Items from a dataset:
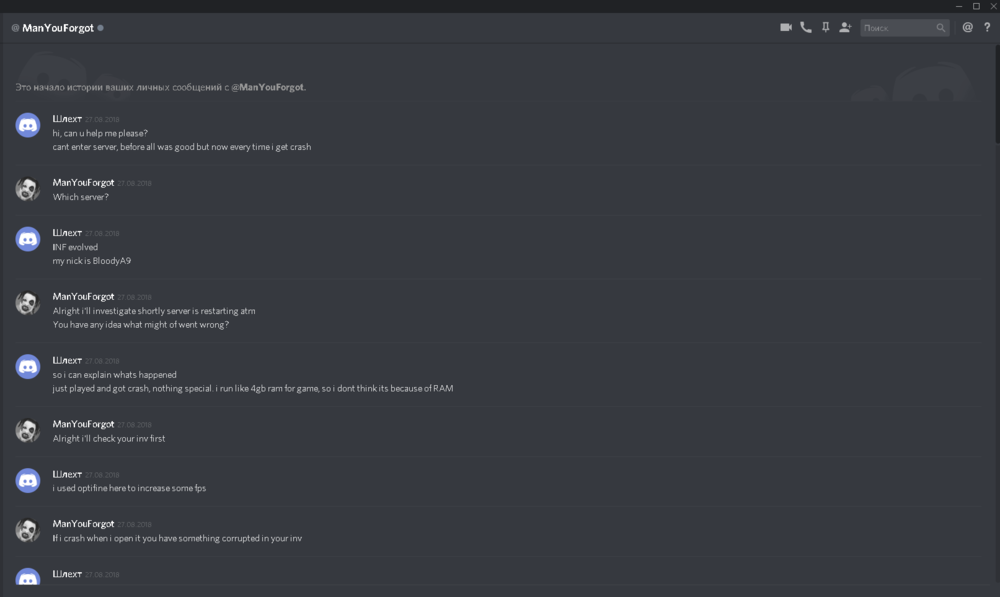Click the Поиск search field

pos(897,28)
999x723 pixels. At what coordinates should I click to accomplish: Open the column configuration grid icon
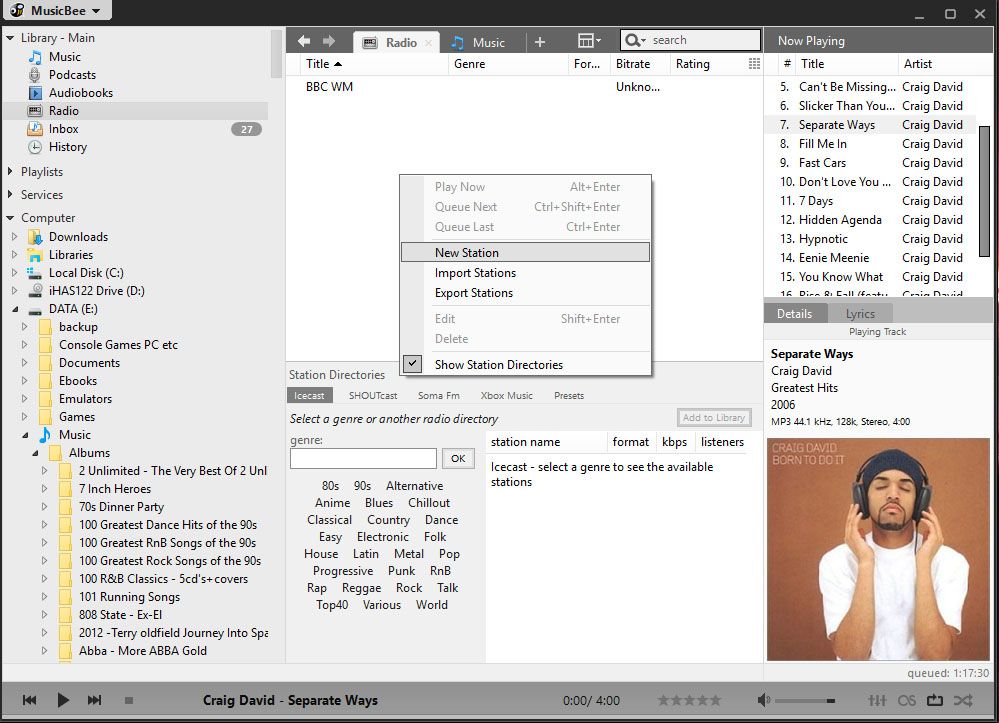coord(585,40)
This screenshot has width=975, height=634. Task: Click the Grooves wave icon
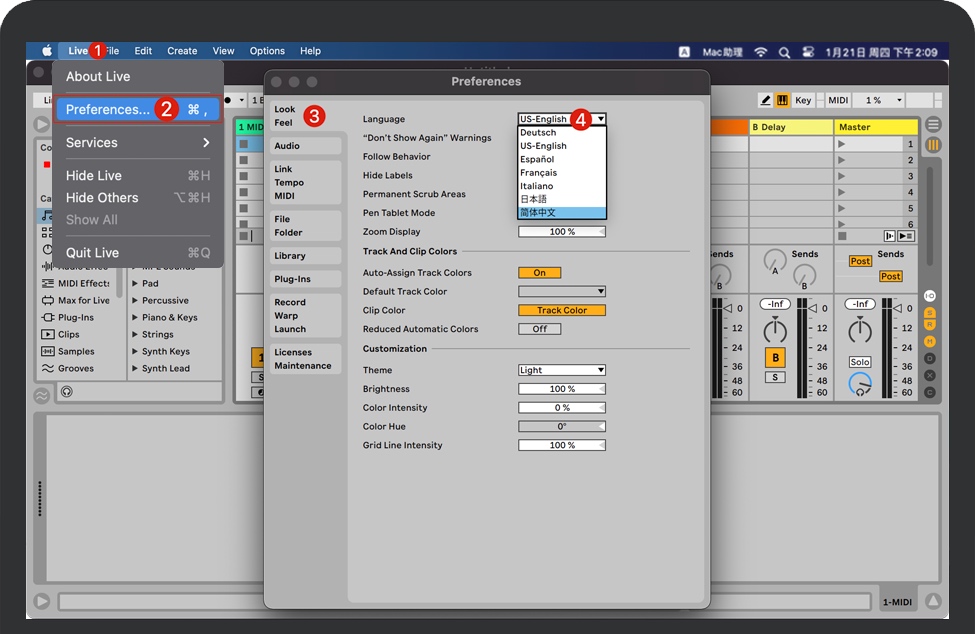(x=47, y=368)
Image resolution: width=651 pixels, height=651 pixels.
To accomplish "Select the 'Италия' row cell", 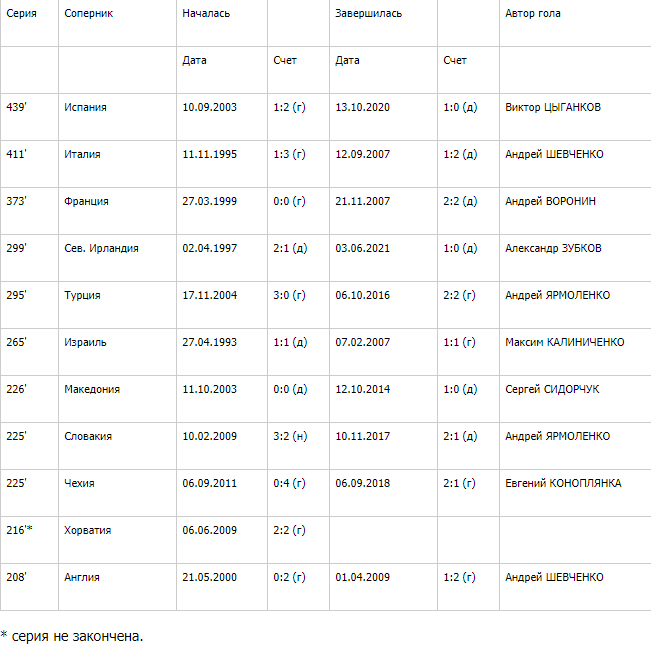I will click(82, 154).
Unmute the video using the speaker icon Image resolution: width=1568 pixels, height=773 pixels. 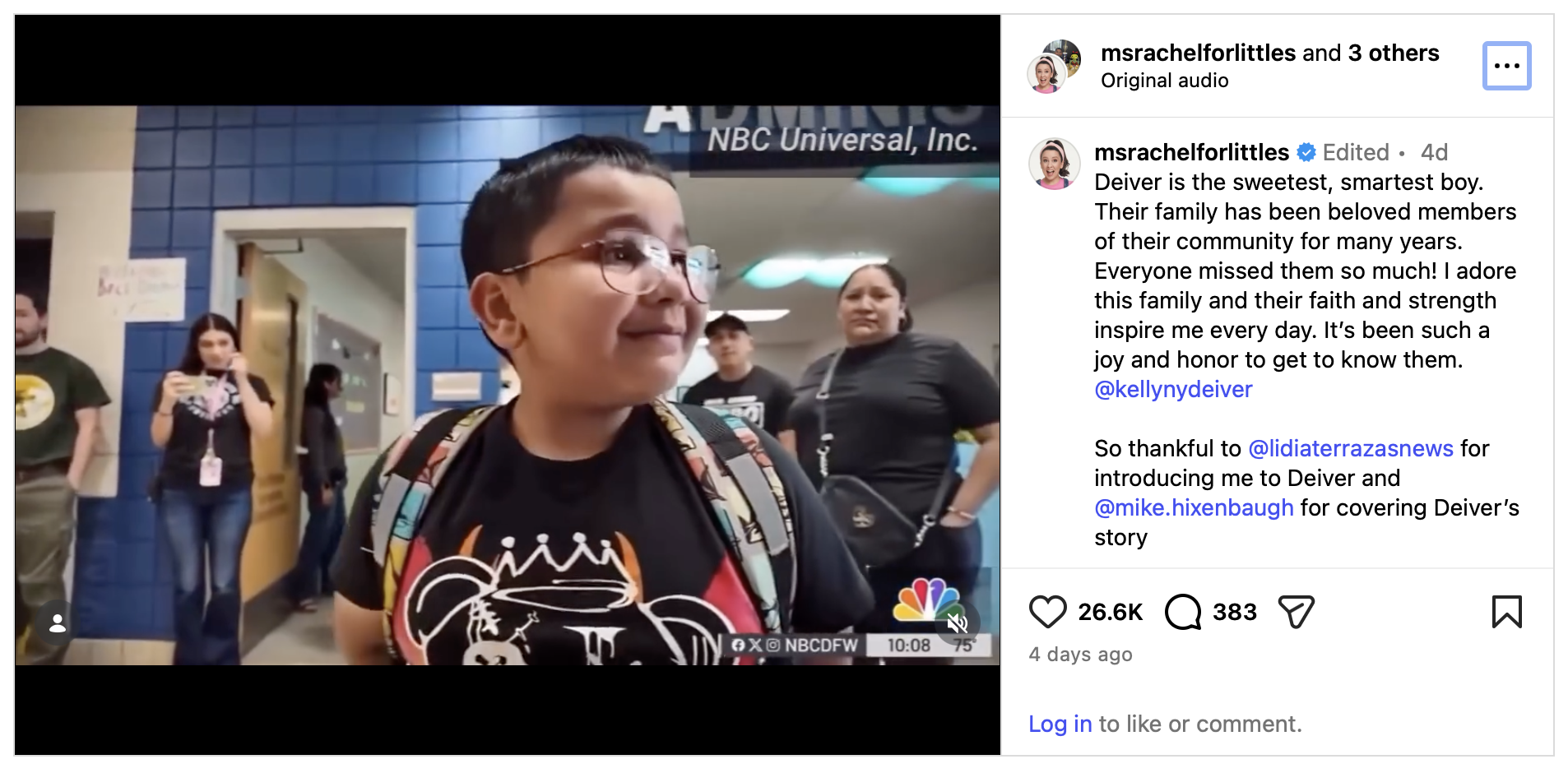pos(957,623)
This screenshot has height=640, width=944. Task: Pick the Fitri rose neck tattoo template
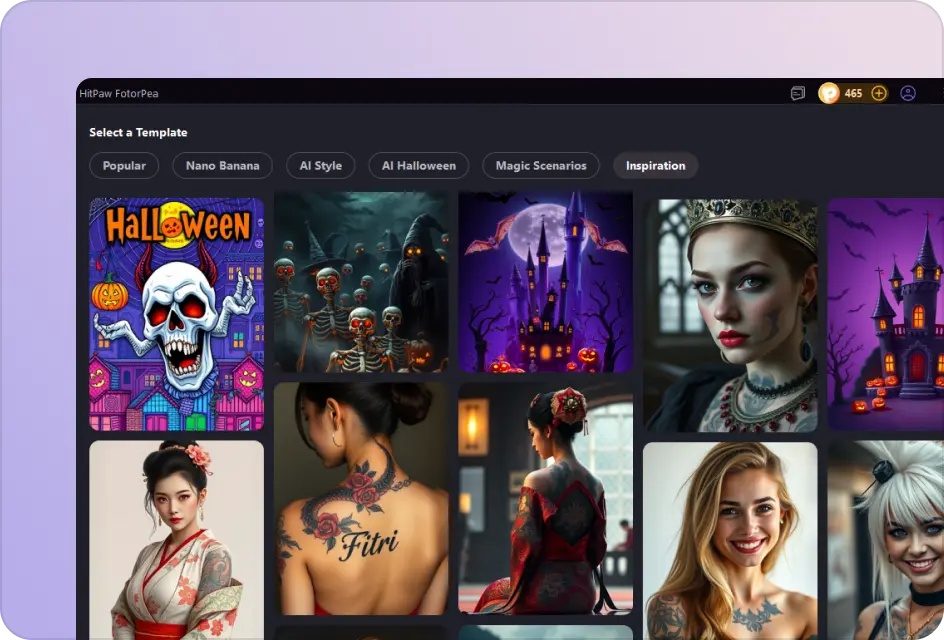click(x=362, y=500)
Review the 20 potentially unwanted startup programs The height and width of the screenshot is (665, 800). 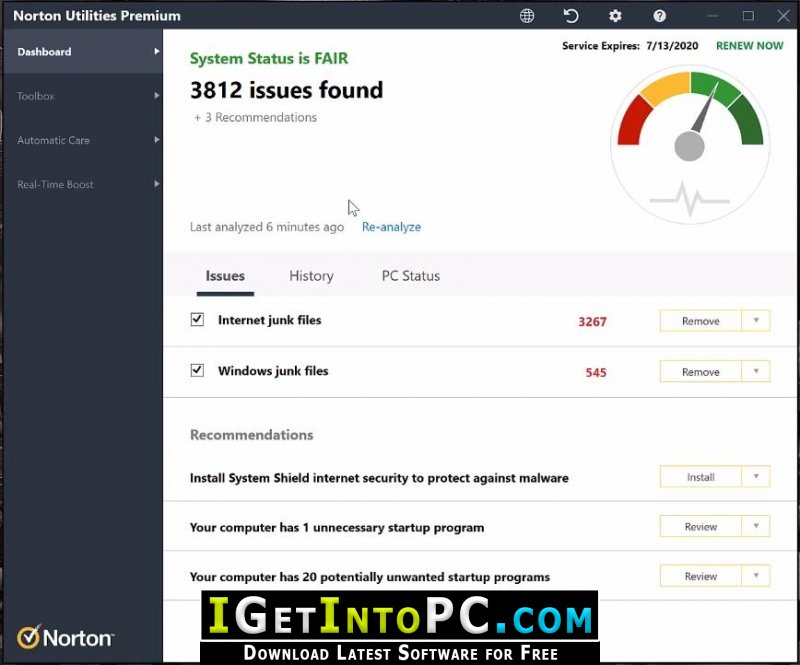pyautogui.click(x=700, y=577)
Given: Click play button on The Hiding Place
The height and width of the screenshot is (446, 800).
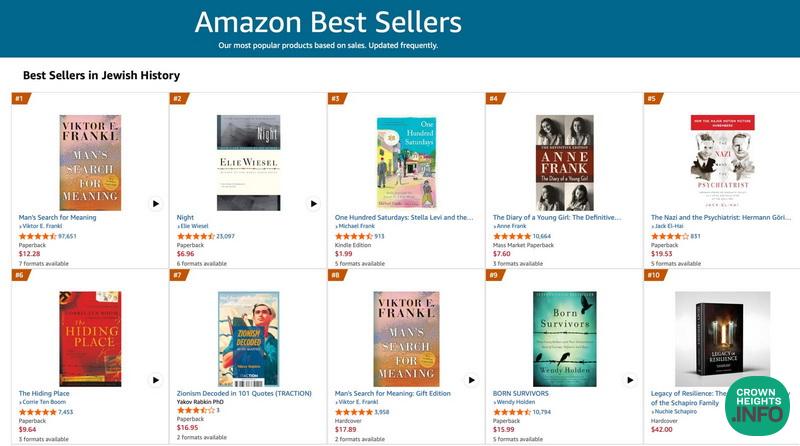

#### [Problem requirements]
Please retype, exactly and only, the lines from the one holding "Given: Click play button on The Hiding Place" to the end of the entries, both ends included, without any pictures.

#### [The answer]
Given: Click play button on The Hiding Place
The height and width of the screenshot is (446, 800).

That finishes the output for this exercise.